Na sessão ordinária da Câmara Municipal, ocorria na terça-feira (dia 18), o vereador Raone Ferreira (PSB) utilizou a tribuna para criticar a demora e a falta de planejamento da gestão municipal. “É impossível um aluno aprender em uma sala de aula insalubre, com temperaturas chegando a 31,5°C. Já fiscalizei mais de 40 escolas e a realidade é triste. Algumas salas têm ar-condicionado há cinco anos, mas os aparelhos estão desligados porque a rede elétrica precisa de reforma. Isso é um desperdício de dinheiro público!”, afirmou.
O parlamentar também criticou o fato de que, enquanto os alunos sofrem com o calor, “o gabinete do prefeito segue fresquinho, assim como outros setores públicos, inclusive a Câmara Municipal”.
A situação em outras cidades
O problema vai além de Volta Redonda. Em cidades vizinhas, milhares de alunos também enfrentam o calor extremo, levando prefeituras a adotarem medidas paliativas para evitar colapsos nas unidades escolares:
Barra Mansa: Diante de temperaturas que chegaram a 41°C (sensação térmica de 44°C), a Prefeitura suspendeu as aulas da tarde e da noite até nesta sexta-feira (dia 21). Apenas o turno da manhã foi mantido, até as 10h30min. No município, apenas nove das 69 unidades municipais possuem ar-condicionado.

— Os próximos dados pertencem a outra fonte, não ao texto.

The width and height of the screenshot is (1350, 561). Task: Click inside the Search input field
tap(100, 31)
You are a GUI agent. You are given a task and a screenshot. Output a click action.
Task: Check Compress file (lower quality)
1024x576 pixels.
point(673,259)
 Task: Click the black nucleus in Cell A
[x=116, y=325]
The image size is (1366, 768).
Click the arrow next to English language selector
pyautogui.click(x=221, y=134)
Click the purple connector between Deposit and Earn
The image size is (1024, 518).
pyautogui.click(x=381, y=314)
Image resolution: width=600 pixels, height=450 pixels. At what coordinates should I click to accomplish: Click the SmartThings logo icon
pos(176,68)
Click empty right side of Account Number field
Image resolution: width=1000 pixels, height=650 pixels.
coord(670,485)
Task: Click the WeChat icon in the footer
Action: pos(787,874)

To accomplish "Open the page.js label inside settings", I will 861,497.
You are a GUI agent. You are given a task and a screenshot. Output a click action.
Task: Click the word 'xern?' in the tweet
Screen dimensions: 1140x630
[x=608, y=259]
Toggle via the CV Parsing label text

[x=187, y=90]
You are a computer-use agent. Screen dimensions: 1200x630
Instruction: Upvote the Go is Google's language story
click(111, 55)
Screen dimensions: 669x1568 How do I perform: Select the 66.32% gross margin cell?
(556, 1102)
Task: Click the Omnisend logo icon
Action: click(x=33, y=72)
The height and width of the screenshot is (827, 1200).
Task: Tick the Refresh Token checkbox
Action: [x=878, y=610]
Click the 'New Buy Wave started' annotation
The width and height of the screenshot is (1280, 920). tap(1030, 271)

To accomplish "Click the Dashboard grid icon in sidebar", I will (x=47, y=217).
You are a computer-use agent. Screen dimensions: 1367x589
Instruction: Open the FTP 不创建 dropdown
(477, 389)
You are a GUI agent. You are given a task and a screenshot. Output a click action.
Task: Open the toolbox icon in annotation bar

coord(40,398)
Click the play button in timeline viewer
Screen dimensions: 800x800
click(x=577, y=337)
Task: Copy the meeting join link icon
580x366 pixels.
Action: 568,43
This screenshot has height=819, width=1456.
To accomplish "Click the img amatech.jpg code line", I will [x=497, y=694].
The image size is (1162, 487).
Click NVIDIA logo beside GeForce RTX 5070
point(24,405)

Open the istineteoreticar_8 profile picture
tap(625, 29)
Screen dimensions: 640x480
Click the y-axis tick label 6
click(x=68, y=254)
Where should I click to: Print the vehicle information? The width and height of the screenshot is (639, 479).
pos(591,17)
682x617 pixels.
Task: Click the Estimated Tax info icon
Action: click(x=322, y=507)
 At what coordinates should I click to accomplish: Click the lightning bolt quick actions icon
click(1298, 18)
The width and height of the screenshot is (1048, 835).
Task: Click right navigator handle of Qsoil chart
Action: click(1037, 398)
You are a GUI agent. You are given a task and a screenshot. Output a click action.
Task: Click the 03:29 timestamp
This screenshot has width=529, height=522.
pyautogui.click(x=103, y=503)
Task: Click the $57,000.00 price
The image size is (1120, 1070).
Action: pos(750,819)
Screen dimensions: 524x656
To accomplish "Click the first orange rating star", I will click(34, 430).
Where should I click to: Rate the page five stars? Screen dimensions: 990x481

Pinheiral: As aulas no turno da tarde foram suspensas, e as creches passaram a funcionar apenas até as 11h. No município, nenhuma escola tem ar-condicionado; apenas as creches possuem o equipamento.
Barra do Piraí: A Prefeitura reduziu a carga horária das aulas, suspendendo os turnos da tarde e da noite até o dia 21. O município conta com 38 escolas públicas, nenhuma delas climatizada. A prefeita Kátia Miki (SD) foi a Brasília buscar emendas e recursos para climatização. “A climatização das escolas é uma prioridade”, afirmou.
O alerta do Sepe e as ações do Estado
O Sindicato Estadual dos Profissionais de Educação (Sepe) cobrou providências urgentes diante das condições precárias nas escolas públicas do Rio de Janeiro. Segundo a entidade, a situação é crítica especialmente nas cozinhas das unidades.
A secretaria de Estado de Educação (Seeduc) informou que, das 1.234 escolas estaduais, 200 estão sem ar-condicionado. O governo estadual prometeu climatizar 180 unidades em até 90 dias, além de reforçar ventiladores e reduzir a carga horária em algumas escolas.
Falta de planejamento urbano agrava o problema
Além da demora na instalação de ar-condicionado nas escolas, o engenheiro civil José Marcos Rodrigues Filho, o Zito, destaca que a situação reflete uma falta de planejamento urbano. “No passado, o ambiente urbano era mais equilibrado, com circulação de ar e ruas arborizadas. Hoje, com o desmatamento e a alta densidade urbana, a climatização passou a ser uma necessidade básica”, explica.
Zito, que é mestre no ensino em Ciências da Saúde e do Meio Ambiente, alerta que, em algumas salas de aula sem ventilação adequada, a temperatura pode ultrapassar 42°C. “Salas com telhados de fibrocimento sem laje são verdadeiros fornos. E, enquanto não houver planejamento sustentável para reduzir o impacto ambiental e térmico nas cidades, esse problema só vai se agravar”, afirma o engenheiro.
Para ele, a instalação de ar-condicionado é uma medida necessária, mas deve vir acompanhada de um debate sobre sustentabilidade energética. “Enquanto medidas estruturais não forem adotadas, a cada onda de calor os alunos continuarão sendo os mais prejudicados”, conclui.